Venezuela owes Russia some $3.15 billion over the next 10 years, but the South American nation will not be paying its debt using its petro cryptocurrency.
Reuters reported Tuesday that Konstantin Vyshkovsky, who heads Russia’s Finance Ministry state debt department, told reporters that Venezuela had not offered to pay some of the amount it owes using the petro, which launched in February.
Time Magazine originally reported that Russian president Vladimir Putin approved of the petro as a tool to evade U.S. sanctions, and described the process of launching the cryptocurrency as “a collaboration” between the two nations.”
Vyshkovsky’s remarks come days after his colleague, deputy director of the Information and Press Department of the Foreign Ministry Artyom Kozhin, pushed back against claims that Russian government officials aided Venezuela in developing the petro.
Further, Time reported that Russian billionaires Dennis Druzhkov and Fyodor Bogorodsky aided in the petro’s development.

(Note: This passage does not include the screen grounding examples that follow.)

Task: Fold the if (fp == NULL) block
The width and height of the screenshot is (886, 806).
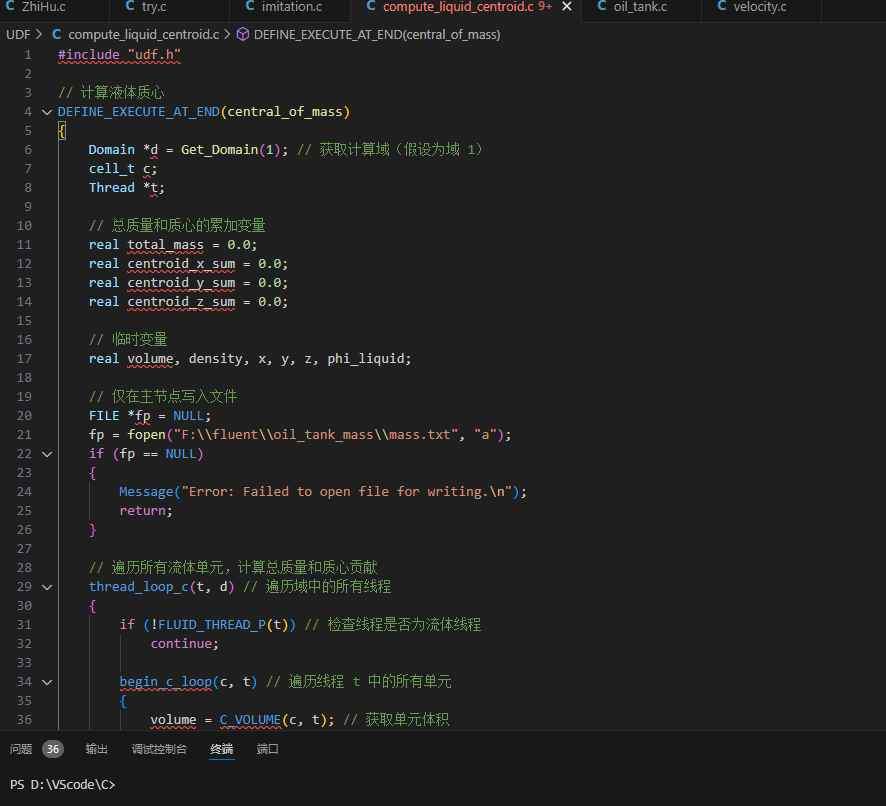Action: click(x=46, y=454)
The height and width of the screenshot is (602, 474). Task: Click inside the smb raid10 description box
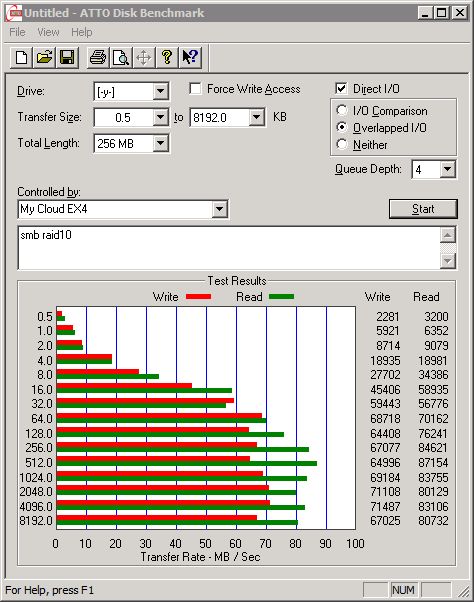(x=229, y=248)
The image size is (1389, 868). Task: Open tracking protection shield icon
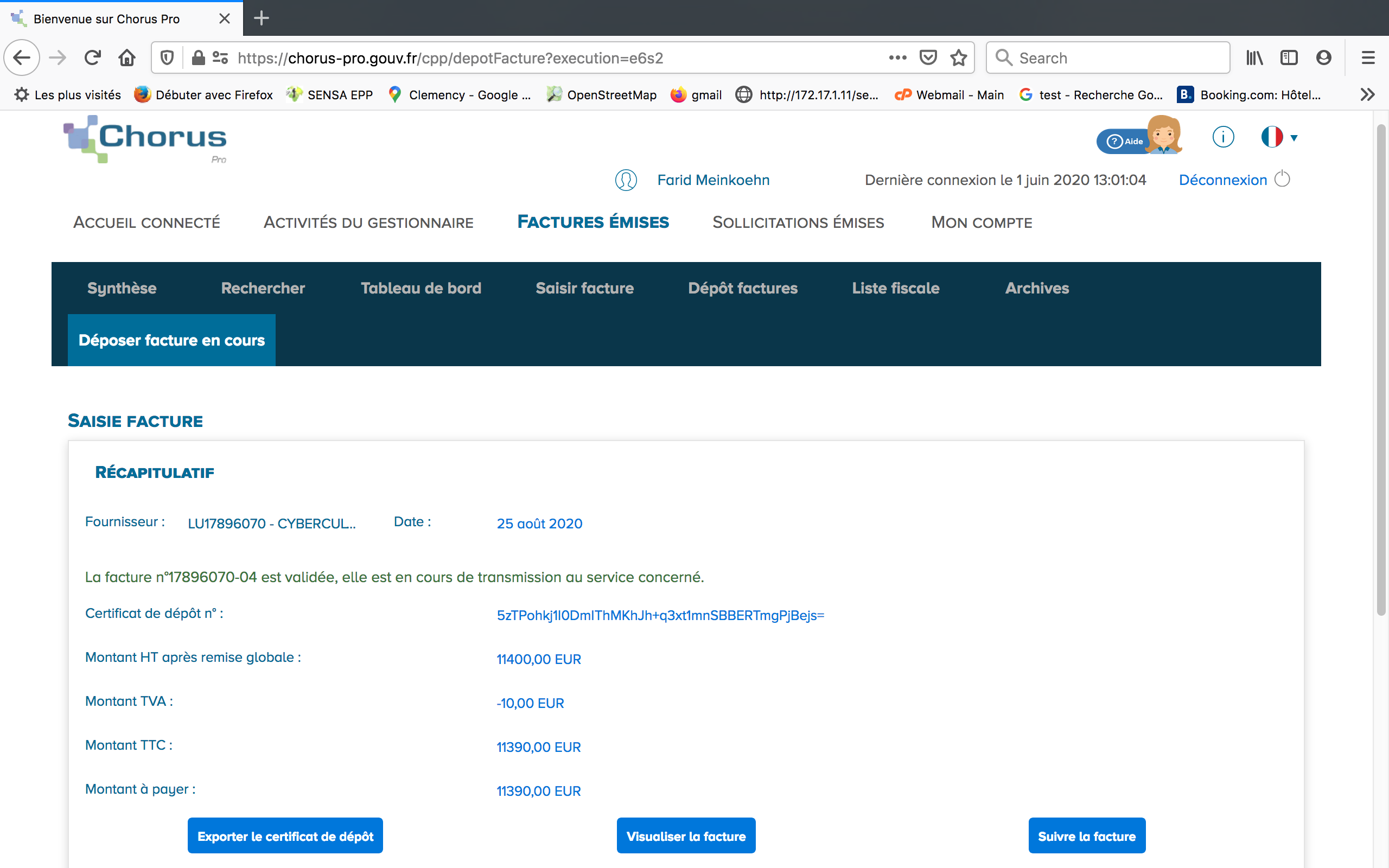[167, 58]
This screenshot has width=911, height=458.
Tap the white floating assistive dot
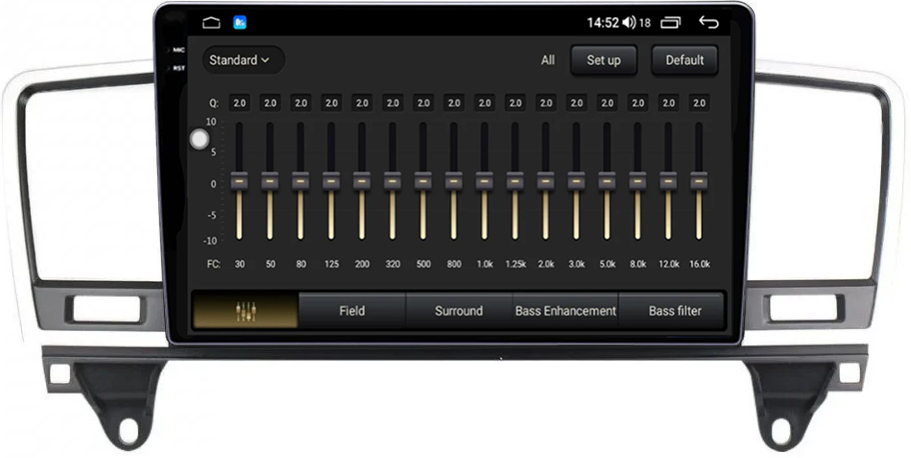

However, this report is “fake news,” Kozhin claimed, saying that Russian financial authorities never “participated in this project,” adding that a meeting between Russian Finance Minister Anton Siluanov and Venezuelan minister of economy and finance Simon Zerpa was largely unrelated to cryptocurrencies.
“During the course of the meeting held on February 21, 2018 in Moscow, Venezuela’s Minister of Economy and Finance Mr. [Simon] Zerpa indeed handed over a booklet on the cryptocurrency to the Russian Finance Minister exclusively for the purpose of informing Russian partners about this project.”
The petro’s sale is ongoing, as previously reported. While Venezuelan president Nicolas Maduro has made claims of raising more than $5 billion to date, the country has released no evidence to support these claims. It is unclear how much money the government has actually brought in to date.
On March 19, U.S. president Donald Trump signed new sanctions against the petro, legally codifying efforts to prevent Americans from investing in the controversial cryptocurrency.